Short task
Which lines in the records below contain the word "plus"? Show each of those lines in full.

— Start of Record excerpts —

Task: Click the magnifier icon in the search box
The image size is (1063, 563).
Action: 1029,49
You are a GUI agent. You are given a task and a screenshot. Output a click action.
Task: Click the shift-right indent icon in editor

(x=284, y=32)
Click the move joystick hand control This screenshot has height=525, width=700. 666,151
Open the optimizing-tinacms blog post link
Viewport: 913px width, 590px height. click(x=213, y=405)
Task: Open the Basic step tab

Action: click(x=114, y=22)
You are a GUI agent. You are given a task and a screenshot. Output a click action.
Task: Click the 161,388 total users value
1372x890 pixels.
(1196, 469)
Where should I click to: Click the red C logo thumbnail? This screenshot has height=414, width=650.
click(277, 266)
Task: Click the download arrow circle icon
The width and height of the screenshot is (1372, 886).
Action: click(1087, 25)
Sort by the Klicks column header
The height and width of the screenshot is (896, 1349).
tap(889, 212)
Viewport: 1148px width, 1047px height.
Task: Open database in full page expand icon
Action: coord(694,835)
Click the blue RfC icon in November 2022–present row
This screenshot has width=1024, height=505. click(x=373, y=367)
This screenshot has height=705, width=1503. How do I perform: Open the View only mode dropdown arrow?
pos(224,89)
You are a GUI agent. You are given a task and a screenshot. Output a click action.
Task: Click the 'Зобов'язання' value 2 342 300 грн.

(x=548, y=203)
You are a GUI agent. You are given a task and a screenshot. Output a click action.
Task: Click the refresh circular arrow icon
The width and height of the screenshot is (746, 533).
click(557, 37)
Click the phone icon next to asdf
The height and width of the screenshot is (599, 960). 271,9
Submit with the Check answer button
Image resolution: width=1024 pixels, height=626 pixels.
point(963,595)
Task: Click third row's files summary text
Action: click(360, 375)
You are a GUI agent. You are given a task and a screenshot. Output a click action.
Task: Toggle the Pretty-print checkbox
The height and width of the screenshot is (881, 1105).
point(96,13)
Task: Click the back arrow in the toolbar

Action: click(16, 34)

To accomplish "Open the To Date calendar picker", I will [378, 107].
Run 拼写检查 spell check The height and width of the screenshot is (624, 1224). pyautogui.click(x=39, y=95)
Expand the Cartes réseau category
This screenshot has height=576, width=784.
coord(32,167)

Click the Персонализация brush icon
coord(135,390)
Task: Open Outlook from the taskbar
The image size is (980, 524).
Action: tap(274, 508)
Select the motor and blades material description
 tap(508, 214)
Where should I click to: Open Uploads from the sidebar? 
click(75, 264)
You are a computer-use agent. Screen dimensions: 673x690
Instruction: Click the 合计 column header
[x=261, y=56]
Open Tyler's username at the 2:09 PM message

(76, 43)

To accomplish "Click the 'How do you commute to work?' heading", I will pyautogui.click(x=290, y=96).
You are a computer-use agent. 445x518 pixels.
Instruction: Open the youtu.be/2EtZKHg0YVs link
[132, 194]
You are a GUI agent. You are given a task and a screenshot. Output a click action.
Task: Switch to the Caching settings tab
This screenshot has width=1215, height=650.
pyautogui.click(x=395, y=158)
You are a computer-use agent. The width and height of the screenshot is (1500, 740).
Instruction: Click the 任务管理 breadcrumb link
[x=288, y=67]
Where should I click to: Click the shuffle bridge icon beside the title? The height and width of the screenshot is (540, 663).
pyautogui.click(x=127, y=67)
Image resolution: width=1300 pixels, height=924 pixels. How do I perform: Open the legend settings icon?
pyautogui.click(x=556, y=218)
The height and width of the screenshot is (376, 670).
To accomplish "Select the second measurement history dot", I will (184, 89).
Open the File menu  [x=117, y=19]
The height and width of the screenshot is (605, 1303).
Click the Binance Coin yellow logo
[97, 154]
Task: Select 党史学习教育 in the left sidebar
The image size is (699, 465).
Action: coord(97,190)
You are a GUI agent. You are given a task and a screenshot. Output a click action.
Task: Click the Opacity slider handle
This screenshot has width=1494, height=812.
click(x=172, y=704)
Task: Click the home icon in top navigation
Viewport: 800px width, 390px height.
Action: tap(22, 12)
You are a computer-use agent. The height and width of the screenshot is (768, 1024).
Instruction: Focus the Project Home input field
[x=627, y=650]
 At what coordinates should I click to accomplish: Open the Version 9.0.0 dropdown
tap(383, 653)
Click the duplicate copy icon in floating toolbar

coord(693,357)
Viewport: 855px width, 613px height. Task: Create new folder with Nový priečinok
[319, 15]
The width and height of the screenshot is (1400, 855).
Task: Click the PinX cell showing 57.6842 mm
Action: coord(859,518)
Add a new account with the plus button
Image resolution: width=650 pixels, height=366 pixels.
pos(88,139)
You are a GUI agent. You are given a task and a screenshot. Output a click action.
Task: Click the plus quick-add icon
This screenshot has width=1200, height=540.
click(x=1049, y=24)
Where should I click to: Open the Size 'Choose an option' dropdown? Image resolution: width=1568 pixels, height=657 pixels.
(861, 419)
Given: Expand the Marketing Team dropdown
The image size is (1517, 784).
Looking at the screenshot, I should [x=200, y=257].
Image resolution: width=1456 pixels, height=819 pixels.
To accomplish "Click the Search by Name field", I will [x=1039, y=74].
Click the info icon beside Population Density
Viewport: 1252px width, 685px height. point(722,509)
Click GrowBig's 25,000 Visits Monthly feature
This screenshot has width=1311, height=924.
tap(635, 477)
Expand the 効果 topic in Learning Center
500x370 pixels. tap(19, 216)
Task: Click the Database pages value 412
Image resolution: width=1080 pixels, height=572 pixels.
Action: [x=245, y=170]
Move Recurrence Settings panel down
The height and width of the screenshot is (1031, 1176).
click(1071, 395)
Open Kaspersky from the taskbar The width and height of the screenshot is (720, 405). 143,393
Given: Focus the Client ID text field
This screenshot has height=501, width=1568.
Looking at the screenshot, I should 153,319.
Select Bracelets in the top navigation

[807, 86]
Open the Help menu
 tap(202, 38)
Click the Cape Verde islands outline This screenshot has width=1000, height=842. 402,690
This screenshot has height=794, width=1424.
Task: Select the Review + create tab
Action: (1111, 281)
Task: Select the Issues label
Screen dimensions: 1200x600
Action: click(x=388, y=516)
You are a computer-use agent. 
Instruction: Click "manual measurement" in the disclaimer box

— End of Record excerpts —

Finished task
Add a new account with the plus button
Task: Click the plus quick-add icon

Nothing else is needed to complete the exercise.